### Extracted material
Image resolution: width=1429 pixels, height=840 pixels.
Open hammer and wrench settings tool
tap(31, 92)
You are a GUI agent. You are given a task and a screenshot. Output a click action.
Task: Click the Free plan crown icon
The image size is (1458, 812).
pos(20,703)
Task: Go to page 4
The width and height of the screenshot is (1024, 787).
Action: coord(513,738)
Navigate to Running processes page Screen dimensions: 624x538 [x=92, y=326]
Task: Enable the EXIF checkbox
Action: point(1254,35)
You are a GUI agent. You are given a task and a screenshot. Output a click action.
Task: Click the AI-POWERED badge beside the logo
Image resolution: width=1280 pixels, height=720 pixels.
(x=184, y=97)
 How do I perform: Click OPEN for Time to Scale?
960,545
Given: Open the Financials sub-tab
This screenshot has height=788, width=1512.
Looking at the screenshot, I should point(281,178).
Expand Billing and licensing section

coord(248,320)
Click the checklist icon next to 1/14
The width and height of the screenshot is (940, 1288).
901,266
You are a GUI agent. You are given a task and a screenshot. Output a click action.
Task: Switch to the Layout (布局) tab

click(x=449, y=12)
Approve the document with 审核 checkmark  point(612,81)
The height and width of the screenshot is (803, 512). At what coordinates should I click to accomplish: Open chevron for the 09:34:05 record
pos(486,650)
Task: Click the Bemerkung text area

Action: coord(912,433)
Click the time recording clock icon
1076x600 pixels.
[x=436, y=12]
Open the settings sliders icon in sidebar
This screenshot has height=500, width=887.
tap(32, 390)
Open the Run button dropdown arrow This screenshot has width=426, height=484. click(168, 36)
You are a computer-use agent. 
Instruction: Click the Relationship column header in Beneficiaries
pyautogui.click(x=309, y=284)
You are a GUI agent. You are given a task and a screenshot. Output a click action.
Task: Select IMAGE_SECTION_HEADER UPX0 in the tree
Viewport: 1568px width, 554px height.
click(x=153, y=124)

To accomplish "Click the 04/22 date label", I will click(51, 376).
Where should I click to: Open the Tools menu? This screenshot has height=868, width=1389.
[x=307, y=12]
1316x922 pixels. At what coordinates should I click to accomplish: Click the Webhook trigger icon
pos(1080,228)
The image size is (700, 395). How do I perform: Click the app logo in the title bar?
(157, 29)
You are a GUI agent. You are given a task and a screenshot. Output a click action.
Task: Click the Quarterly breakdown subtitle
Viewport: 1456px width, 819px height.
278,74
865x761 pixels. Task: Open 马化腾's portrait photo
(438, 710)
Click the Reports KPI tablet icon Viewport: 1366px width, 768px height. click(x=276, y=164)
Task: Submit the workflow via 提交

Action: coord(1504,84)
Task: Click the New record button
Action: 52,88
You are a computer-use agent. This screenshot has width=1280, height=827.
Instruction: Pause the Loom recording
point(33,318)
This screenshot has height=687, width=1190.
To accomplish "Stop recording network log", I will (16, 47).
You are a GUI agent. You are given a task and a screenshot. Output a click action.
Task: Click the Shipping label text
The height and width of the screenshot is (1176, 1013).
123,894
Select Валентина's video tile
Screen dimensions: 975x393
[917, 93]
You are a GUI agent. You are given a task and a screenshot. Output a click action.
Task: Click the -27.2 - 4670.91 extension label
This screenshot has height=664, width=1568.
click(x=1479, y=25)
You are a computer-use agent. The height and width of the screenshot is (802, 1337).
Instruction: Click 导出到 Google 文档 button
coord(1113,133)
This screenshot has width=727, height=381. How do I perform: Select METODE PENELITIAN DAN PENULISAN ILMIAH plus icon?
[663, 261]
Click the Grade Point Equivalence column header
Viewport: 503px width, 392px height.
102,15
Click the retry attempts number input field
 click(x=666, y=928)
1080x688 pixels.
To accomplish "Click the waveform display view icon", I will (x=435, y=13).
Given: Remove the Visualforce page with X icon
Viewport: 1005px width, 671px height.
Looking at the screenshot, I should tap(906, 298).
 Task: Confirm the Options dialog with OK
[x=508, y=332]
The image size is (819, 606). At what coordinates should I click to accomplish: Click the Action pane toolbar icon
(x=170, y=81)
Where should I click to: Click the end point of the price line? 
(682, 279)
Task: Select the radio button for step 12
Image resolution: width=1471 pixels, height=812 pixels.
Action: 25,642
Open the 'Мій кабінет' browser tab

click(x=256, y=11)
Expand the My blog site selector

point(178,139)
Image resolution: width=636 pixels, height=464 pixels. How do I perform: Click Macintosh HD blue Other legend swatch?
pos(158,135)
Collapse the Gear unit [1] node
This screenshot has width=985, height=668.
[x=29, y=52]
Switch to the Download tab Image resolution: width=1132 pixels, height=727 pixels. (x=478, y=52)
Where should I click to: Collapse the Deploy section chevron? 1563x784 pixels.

### Aim of the exercise
Write out all of the lines above again, swapping "GUI agent" for "screen assistant" and keeping everything else the same.

### Problem solution
Image resolution: width=1429 pixels, height=840 pixels.
Open hammer and wrench settings tool
tap(31, 92)
You are a screen assistant. You are given a task and a screenshot. Output a click action.
Task: Click the Free plan crown icon
The image size is (1458, 812).
pos(20,703)
Task: Go to page 4
The width and height of the screenshot is (1024, 787).
Action: coord(513,738)
Navigate to Running processes page Screen dimensions: 624x538 [x=92, y=326]
Task: Enable the EXIF checkbox
Action: point(1254,35)
You are a screen assistant. You are given a task and a screenshot. Output a click action.
Task: Click the AI-POWERED badge beside the logo
Image resolution: width=1280 pixels, height=720 pixels.
(x=184, y=97)
 How do I perform: Click OPEN for Time to Scale?
960,545
Given: Open the Financials sub-tab
This screenshot has height=788, width=1512.
Looking at the screenshot, I should point(281,178).
Expand Billing and licensing section

coord(248,320)
Click the checklist icon next to 1/14
The width and height of the screenshot is (940, 1288).
901,266
You are a screen assistant. You are given a task and a screenshot. Output a click action.
Task: Switch to the Layout (布局) tab

click(x=449, y=12)
Approve the document with 审核 checkmark  point(612,81)
The height and width of the screenshot is (803, 512). At what coordinates should I click to accomplish: Open chevron for the 09:34:05 record
pos(486,650)
Task: Click the Bemerkung text area

Action: coord(912,433)
Click the time recording clock icon
1076x600 pixels.
[x=436, y=12]
Open the settings sliders icon in sidebar
This screenshot has height=500, width=887.
tap(32, 390)
Open the Run button dropdown arrow This screenshot has width=426, height=484. click(168, 36)
You are a computer-use agent. 
Instruction: Click the Relationship column header in Beneficiaries
pyautogui.click(x=309, y=284)
You are a screen assistant. You are given a task and a screenshot. Output a click action.
Task: Select IMAGE_SECTION_HEADER UPX0 in the tree
Viewport: 1568px width, 554px height.
click(x=153, y=124)

To accomplish "Click the 04/22 date label", I will click(51, 376).
Where should I click to: Open the Tools menu? This screenshot has height=868, width=1389.
[x=307, y=12]
1316x922 pixels. At what coordinates should I click to accomplish: Click the Webhook trigger icon
pos(1080,228)
The image size is (700, 395). How do I perform: Click the app logo in the title bar?
(157, 29)
You are a screen assistant. You are given a task and a screenshot. Output a click action.
Task: Click the Quarterly breakdown subtitle
Viewport: 1456px width, 819px height.
278,74
865x761 pixels. Task: Open 马化腾's portrait photo
(438, 710)
Click the Reports KPI tablet icon Viewport: 1366px width, 768px height. click(x=276, y=164)
Task: Submit the workflow via 提交

Action: coord(1504,84)
Task: Click the New record button
Action: 52,88
You are a computer-use agent. This screenshot has width=1280, height=827.
Instruction: Pause the Loom recording
point(33,318)
This screenshot has height=687, width=1190.
To accomplish "Stop recording network log", I will (16, 47).
You are a screen assistant. You are given a task and a screenshot. Output a click action.
Task: Click the Shipping label text
The height and width of the screenshot is (1176, 1013).
123,894
Select Валентина's video tile
Screen dimensions: 975x393
[917, 93]
You are a screen assistant. You are given a task and a screenshot. Output a click action.
Task: Click the -27.2 - 4670.91 extension label
This screenshot has height=664, width=1568.
click(x=1479, y=25)
You are a computer-use agent. The height and width of the screenshot is (802, 1337).
Instruction: Click 导出到 Google 文档 button
coord(1113,133)
This screenshot has width=727, height=381. How do I perform: Select METODE PENELITIAN DAN PENULISAN ILMIAH plus icon?
[663, 261]
Click the Grade Point Equivalence column header
Viewport: 503px width, 392px height.
102,15
Click the retry attempts number input field
 click(x=666, y=928)
1080x688 pixels.
To accomplish "Click the waveform display view icon", I will (x=435, y=13).
Given: Remove the Visualforce page with X icon
Viewport: 1005px width, 671px height.
Looking at the screenshot, I should tap(906, 298).
 Task: Confirm the Options dialog with OK
[x=508, y=332]
The image size is (819, 606). At what coordinates should I click to accomplish: Click the Action pane toolbar icon
(x=170, y=81)
Where should I click to: Click the end point of the price line? 
(682, 279)
Task: Select the radio button for step 12
Image resolution: width=1471 pixels, height=812 pixels.
Action: 25,642
Open the 'Мій кабінет' browser tab

click(x=256, y=11)
Expand the My blog site selector

point(178,139)
Image resolution: width=636 pixels, height=464 pixels. How do I perform: Click Macintosh HD blue Other legend swatch?
pos(158,135)
Collapse the Gear unit [1] node
This screenshot has width=985, height=668.
[x=29, y=52]
Switch to the Download tab Image resolution: width=1132 pixels, height=727 pixels. (x=478, y=52)
Where should I click to: Collapse the Deploy section chevron? 1563x784 pixels.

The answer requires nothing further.